24. Operating leases
The total future minimum lease payments under non-cancellable operating leases are as follows:
2023
2022
£
£
Not later than 1 year
128,718
127,448
Later than 1 year and not later than 5 years
624,648
356,888
---------
---------
753,366
484,336
---------
---------
25. Related party transactions
The company has taken advantage of the exemptions available under FRS1020 relating to the disclosure of related party transactions with other members of the Champions Group Holdings Limited group. During the year the company made the following related party transactions:- Barrington Trust A director is a trustee of the trust. During the year, the company paid rent of £75,000 (2022 £75,000) and pension payments £300,000 (2022 £200,000) to the trust. Cynthia Neal Settlement Trust A shareholder of the parent company is a trustee of the trust. During the year, the company paid rent of £84,754 (2022 £89,722) to the trust. At the year end a balance of £Nil (2022 £12,000) was due to the Trust. British Par 3 Championship Limited This company is controlled by a director. During the year, the company made sales of £50,000(2022 £Nil) to British Par 3 Championship Limited. D Simms Director During the year, the company made purchases of £12,479 (2022 £6,000) from S Simms. MM Media Partners Limited This company is controlled by a director.
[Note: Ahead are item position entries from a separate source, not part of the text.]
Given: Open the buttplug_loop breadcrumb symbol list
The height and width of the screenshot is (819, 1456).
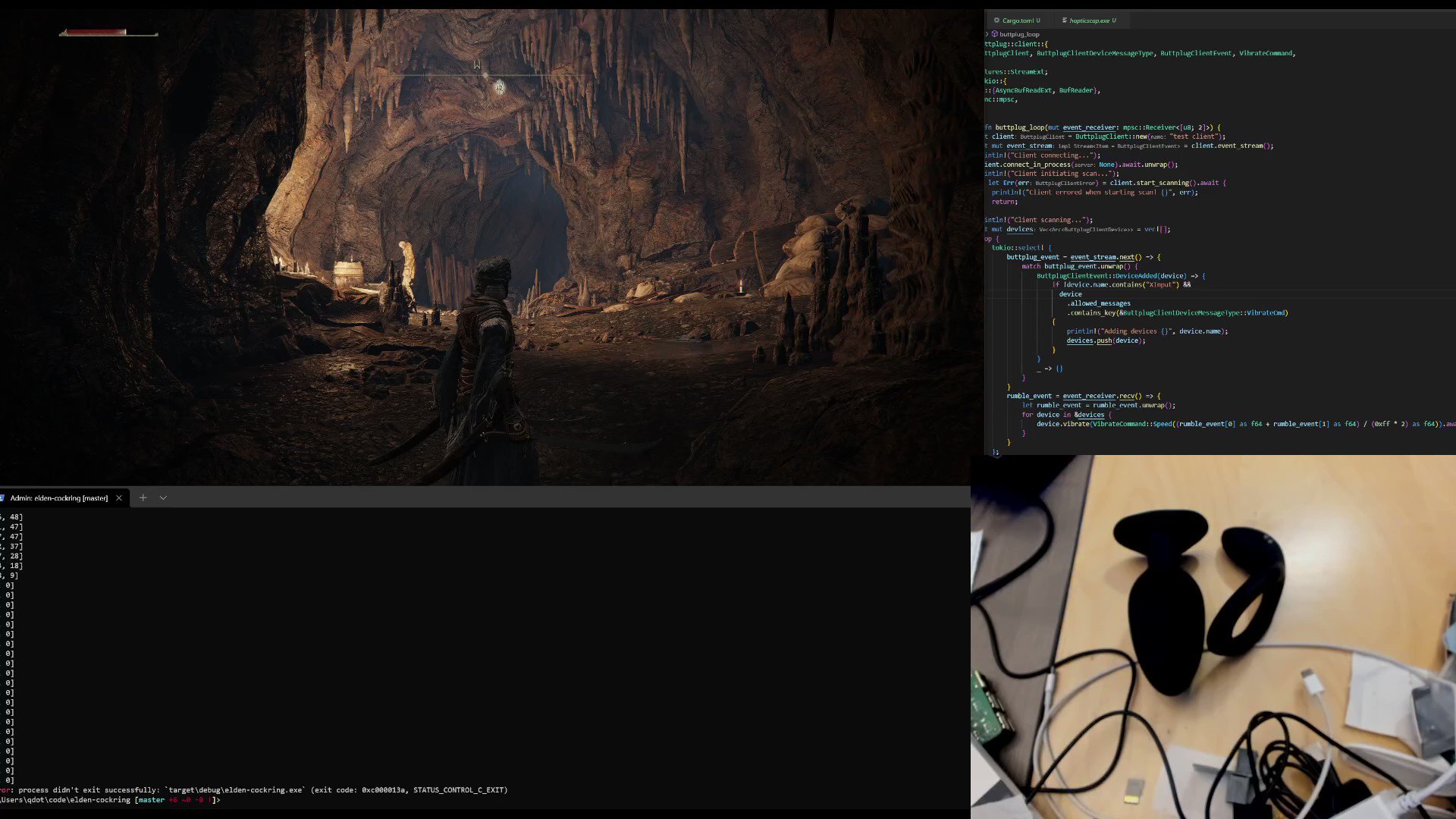Looking at the screenshot, I should (x=1019, y=34).
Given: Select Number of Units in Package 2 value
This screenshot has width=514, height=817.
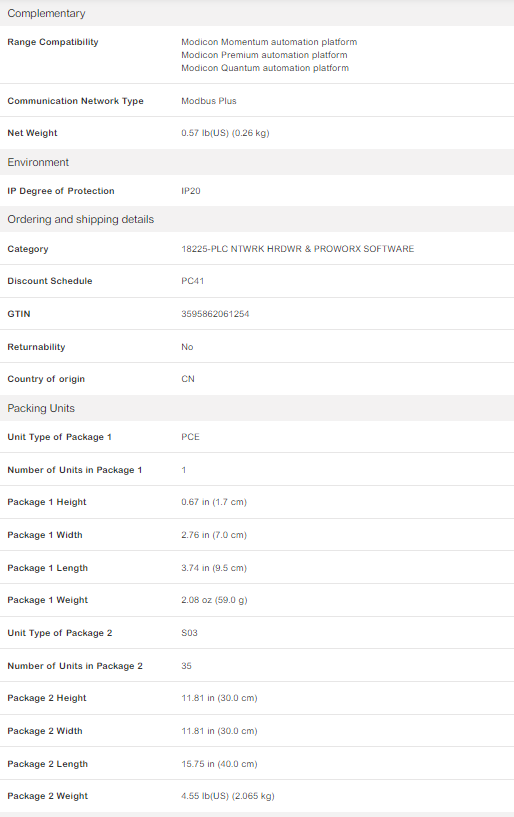Looking at the screenshot, I should [x=187, y=666].
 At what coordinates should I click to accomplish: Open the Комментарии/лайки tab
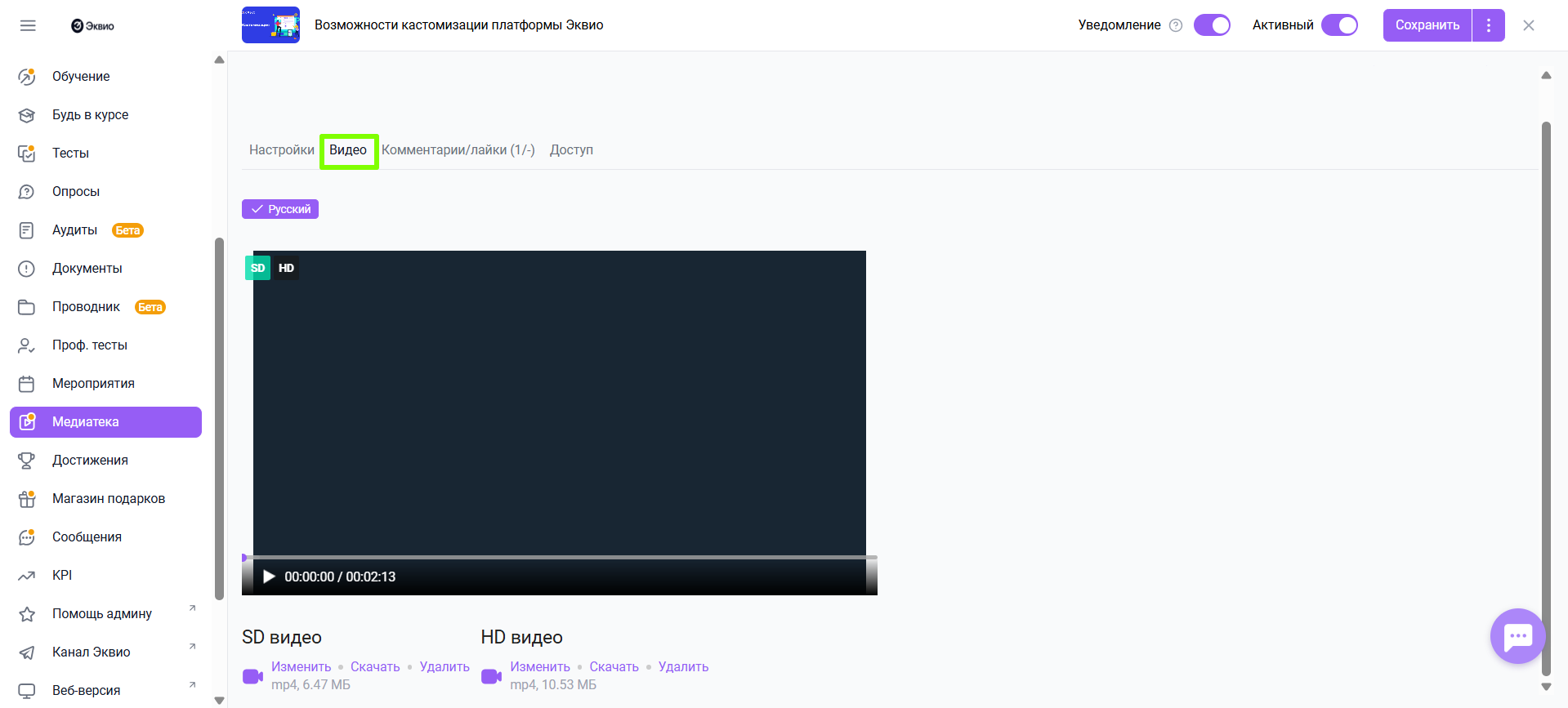(458, 150)
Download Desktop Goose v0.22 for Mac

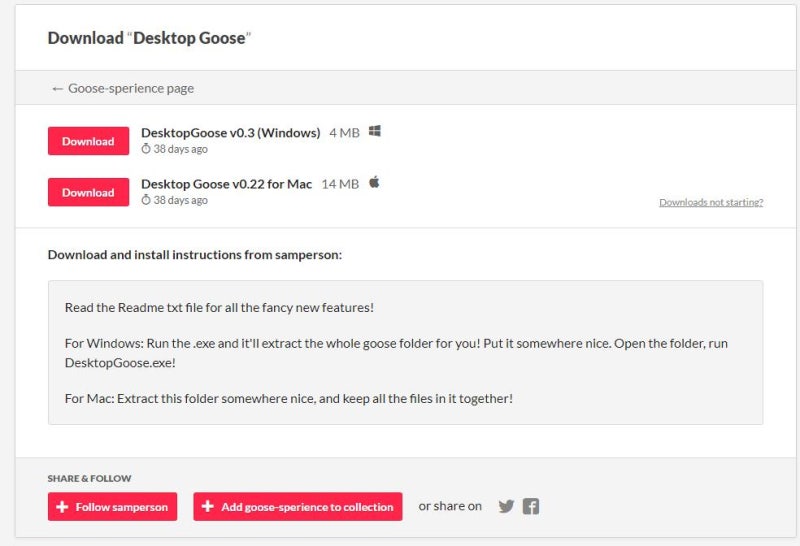point(88,192)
During the year, the company made sales of £50,581 (2022 £50,843) to MM Media Partners Limited. At the end of the year a balance of £7,042 (2022 £Nil) was due to the company. Motivational Speakers Agency Limited This company is controlled by a director. During the year, the company recharged costs of £Nil (2022 £113,211) to Motivational Speakers Agency Limited. Influencer Matchmaker Limited This company is controlled by a director. During the year, the company recharged costs of £Nil (2022 £109,596) to Influencer Matchmaker Limited. Diginius Limited An investment is held in this company by a group company. During the year, the company made sales of £10,710 (2022 £19,466) and purchases of £91,623 (2022 £46,410). At the year end a balance of £4,540 (2022 (£5,795)) was due from the company. Clarity Growth Limited This company is controlled by a director. During the year, the company made purchases of £56,351 (2022 £Nil) to Clarity Growth Limited. At the end of the year a balance of £12,601 (2022 £Nil) was due from the company. The company also made sales of £19,812 (2022 £Nil). At the year end a balance of £600 was due to the company.
26. Controlling party
The company's immediate and ultimate parent company Champions Group Holdings Limited, a company incorporated in England and Wales. The address of the registered office is Barrington House Leake Road, Costock, Loughborough, England, LE12 6XA. Copies of the consolidated financial statements of Champions Group Holdings Limited are available from Companies House. The Directors do not consider there to be an ultimate controlling party.